Le Guinéen, qui peut rejouer avec le Symphorinois, a frôlé l’expulsion du pays. "Je voulais jouer, même sous la neige".


C’est la fin d’une très longue attente pour Oumar Traore. Le joueur de 19 ans est passé par de nombreux sentiments ces derniers mois, frôlant même l’expulsion du pays après un séjour au centre fermé de Vottem. Aujourd’hui, la situation du jeune Guinéen a bien évolué. Il a trouvé un logement et peut, depuis ce week-end, rejouer en D3 amateurs avec le Symphorinois.

Oumar, vous allez enfin pouvoir refouler les pelouses. Quelle a été votre première réaction quand vous avez appris la nouvelle ?

"Un énorme soulagement. J’étais vraiment impatient et ça a enfin bougé. C’est le président Frédéric Hinnens qui me l’a annoncé. Je lui ai d’ailleurs dit que je n’avais pas dormi la nuit précédente. (rires) Je vais enfin pouvoir rejouer, ça fait des mois que j’attendais ça."

Ça doit être compliqué de s’entraîner sans jouer…

"Ce n’était pas facile. Mais j’ai surmonté cette période grâce à l’encadrement dont je bénéficie à Saint-Symphorien. Mon coach Pascal Buntinx m’a poussé à m’entraîner plus dur que jamais même si je n’étais pas sur le terrain le week-end. Et puis, je continuais à être présent à tous les matchs, j’ai toujours fait partie du groupe."

Vous allez essayer de rendre au club ce qu’il vous a donné maintenant ?

"Tout le monde m’a tellement soutenu que je ne saurai sans doute pas leur rendre autant. Je pense notamment au président et à sa femme qui se sont pliés en quatre pour moi. Mais plus globalement, c’est tout le club qui a été fantastique avec moi."

Quel est votre objectif pour la fin de saison ? Vous avez un nombre de buts précis en tête ?

"Si je peux marquer 25 buts, pourquoi pas ? (rires) Plus sérieusement, l’important c’est d’aider l’équipe à gagner même si, en tant qu’attaquant, je dois marquer. J’ai en tout cas les dents longues. J’avais dis au coach que même sur un terrain recouvert de 20 cm de neige, je voulais bien jouer. J’étais donc déçu de la remise. Peu importe les conditions, ce qui m’intéresse c’est de retrouver la compétition."

Vous avez vécu des mois difficiles. Est-ce que vous avez changé durant cette période ?

"Je suis devenu plus fort, même si je ne souhaite pas cette expérience à un ennemi. J’ai appris que quand tu es bien entouré dans la vie, tu peux te sortir de toutes les situations.

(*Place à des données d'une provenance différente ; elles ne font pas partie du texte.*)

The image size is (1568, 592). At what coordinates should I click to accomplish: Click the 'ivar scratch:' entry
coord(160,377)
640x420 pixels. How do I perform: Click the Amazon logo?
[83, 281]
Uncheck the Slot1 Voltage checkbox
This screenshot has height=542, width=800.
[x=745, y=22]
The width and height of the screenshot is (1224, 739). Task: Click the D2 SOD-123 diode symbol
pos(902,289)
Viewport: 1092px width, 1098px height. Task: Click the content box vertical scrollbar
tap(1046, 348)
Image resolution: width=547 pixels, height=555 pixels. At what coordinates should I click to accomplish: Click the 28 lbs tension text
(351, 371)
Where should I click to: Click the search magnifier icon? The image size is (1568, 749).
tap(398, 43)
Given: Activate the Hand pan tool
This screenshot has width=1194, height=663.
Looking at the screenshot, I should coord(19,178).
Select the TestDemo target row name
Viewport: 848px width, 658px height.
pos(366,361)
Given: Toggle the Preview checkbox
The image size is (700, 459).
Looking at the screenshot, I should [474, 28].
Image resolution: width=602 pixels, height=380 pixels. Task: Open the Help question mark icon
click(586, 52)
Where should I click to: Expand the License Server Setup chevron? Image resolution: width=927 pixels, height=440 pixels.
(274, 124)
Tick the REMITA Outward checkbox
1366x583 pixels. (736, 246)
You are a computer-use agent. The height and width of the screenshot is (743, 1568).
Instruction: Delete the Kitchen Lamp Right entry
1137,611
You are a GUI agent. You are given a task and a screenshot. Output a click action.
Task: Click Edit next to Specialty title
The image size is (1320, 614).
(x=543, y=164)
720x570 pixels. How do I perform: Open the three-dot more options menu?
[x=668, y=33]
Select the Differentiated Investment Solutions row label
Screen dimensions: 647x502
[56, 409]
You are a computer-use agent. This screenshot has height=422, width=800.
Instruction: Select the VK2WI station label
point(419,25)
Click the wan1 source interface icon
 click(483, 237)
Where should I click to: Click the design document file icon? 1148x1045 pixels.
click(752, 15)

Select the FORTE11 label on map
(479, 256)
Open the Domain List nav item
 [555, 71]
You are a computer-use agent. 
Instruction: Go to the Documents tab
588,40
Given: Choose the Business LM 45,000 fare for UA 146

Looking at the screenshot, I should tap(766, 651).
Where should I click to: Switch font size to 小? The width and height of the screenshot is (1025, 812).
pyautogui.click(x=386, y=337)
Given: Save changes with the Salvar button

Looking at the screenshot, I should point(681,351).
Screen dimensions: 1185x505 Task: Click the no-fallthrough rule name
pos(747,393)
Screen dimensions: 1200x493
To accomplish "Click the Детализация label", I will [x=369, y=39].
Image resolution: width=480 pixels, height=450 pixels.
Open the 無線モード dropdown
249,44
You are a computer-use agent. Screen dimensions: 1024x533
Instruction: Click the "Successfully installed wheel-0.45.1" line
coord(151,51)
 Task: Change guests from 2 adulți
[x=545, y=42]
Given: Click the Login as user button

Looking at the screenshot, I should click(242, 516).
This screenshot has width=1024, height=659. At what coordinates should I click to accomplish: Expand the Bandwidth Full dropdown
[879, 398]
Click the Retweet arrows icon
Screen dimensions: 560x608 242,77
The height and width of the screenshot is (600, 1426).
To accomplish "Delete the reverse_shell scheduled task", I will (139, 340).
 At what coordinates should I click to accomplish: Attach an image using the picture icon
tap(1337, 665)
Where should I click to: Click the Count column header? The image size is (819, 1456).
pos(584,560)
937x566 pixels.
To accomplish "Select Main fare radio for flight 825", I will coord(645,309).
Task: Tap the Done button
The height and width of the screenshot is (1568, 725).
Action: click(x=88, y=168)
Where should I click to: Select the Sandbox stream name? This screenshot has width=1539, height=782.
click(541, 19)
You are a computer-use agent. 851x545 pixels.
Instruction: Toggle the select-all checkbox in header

Il faut aussi une bonne dose de courage et la foi. Ma vie a en tout cas changé."

Le combat continue…

"Il est encore en cours. J’attends encore que tout soit réglé au niveau administratif pour mes papiers. J’ai tellement hâte de pouvoir repartir voir ma maman en Guinée. Ça marquera vraiment la fin de cette période."